***** Records shown *****

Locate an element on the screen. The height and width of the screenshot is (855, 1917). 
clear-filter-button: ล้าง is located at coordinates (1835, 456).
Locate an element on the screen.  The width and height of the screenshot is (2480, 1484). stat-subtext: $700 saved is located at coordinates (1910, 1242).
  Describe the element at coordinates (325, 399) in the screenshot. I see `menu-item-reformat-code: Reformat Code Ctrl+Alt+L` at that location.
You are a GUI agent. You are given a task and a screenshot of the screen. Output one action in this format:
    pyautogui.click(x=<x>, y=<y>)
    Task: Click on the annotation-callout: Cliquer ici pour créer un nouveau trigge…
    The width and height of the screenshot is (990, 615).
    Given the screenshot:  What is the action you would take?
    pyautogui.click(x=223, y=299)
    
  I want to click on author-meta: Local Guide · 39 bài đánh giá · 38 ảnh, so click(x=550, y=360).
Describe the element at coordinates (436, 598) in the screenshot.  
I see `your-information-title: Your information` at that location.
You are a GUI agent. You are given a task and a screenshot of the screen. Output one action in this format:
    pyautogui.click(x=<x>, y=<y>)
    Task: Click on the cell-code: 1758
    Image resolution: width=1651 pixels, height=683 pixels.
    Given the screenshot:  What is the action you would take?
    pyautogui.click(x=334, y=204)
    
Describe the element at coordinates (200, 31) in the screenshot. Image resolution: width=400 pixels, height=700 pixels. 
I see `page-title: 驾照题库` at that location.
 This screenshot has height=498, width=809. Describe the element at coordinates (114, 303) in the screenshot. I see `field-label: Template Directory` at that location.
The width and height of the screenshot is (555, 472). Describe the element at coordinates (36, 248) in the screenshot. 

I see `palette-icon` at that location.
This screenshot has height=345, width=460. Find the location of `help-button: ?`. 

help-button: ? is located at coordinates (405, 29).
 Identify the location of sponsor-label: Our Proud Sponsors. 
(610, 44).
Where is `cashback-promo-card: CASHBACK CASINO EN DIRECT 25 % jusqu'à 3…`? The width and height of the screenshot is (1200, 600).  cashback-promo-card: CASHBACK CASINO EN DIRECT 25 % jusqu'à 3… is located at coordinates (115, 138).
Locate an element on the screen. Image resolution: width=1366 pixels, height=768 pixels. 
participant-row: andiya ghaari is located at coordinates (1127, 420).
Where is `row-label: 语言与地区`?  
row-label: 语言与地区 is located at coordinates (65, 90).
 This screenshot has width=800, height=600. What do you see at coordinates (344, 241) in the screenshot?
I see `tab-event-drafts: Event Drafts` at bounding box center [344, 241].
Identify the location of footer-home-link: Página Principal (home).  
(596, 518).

*****

◆ Exercise goal: Copy all the rows above exactly as they appear, line for line.

◆ Response:
Locate an element on the screen. The height and width of the screenshot is (855, 1917). 
clear-filter-button: ล้าง is located at coordinates (1835, 456).
Locate an element on the screen.  The width and height of the screenshot is (2480, 1484). stat-subtext: $700 saved is located at coordinates (1910, 1242).
  Describe the element at coordinates (325, 399) in the screenshot. I see `menu-item-reformat-code: Reformat Code Ctrl+Alt+L` at that location.
You are a GUI agent. You are given a task and a screenshot of the screen. Output one action in this format:
    pyautogui.click(x=<x>, y=<y>)
    Task: Click on the annotation-callout: Cliquer ici pour créer un nouveau trigge…
    The width and height of the screenshot is (990, 615).
    Given the screenshot:  What is the action you would take?
    pyautogui.click(x=223, y=299)
    
  I want to click on author-meta: Local Guide · 39 bài đánh giá · 38 ảnh, so click(x=550, y=360).
Describe the element at coordinates (436, 598) in the screenshot.  
I see `your-information-title: Your information` at that location.
You are a GUI agent. You are given a task and a screenshot of the screen. Output one action in this format:
    pyautogui.click(x=<x>, y=<y>)
    Task: Click on the cell-code: 1758
    Image resolution: width=1651 pixels, height=683 pixels.
    Given the screenshot:  What is the action you would take?
    pyautogui.click(x=334, y=204)
    
Describe the element at coordinates (200, 31) in the screenshot. Image resolution: width=400 pixels, height=700 pixels. 
I see `page-title: 驾照题库` at that location.
 This screenshot has height=498, width=809. Describe the element at coordinates (114, 303) in the screenshot. I see `field-label: Template Directory` at that location.
The width and height of the screenshot is (555, 472). Describe the element at coordinates (36, 248) in the screenshot. 

I see `palette-icon` at that location.
This screenshot has height=345, width=460. Find the location of `help-button: ?`. 

help-button: ? is located at coordinates (405, 29).
 Identify the location of sponsor-label: Our Proud Sponsors. 
(610, 44).
Where is `cashback-promo-card: CASHBACK CASINO EN DIRECT 25 % jusqu'à 3…`? The width and height of the screenshot is (1200, 600).  cashback-promo-card: CASHBACK CASINO EN DIRECT 25 % jusqu'à 3… is located at coordinates (115, 138).
Locate an element on the screen. Image resolution: width=1366 pixels, height=768 pixels. 
participant-row: andiya ghaari is located at coordinates (1127, 420).
Where is `row-label: 语言与地区`?  
row-label: 语言与地区 is located at coordinates (65, 90).
 This screenshot has width=800, height=600. What do you see at coordinates (344, 241) in the screenshot?
I see `tab-event-drafts: Event Drafts` at bounding box center [344, 241].
Identify the location of footer-home-link: Página Principal (home).  
(596, 518).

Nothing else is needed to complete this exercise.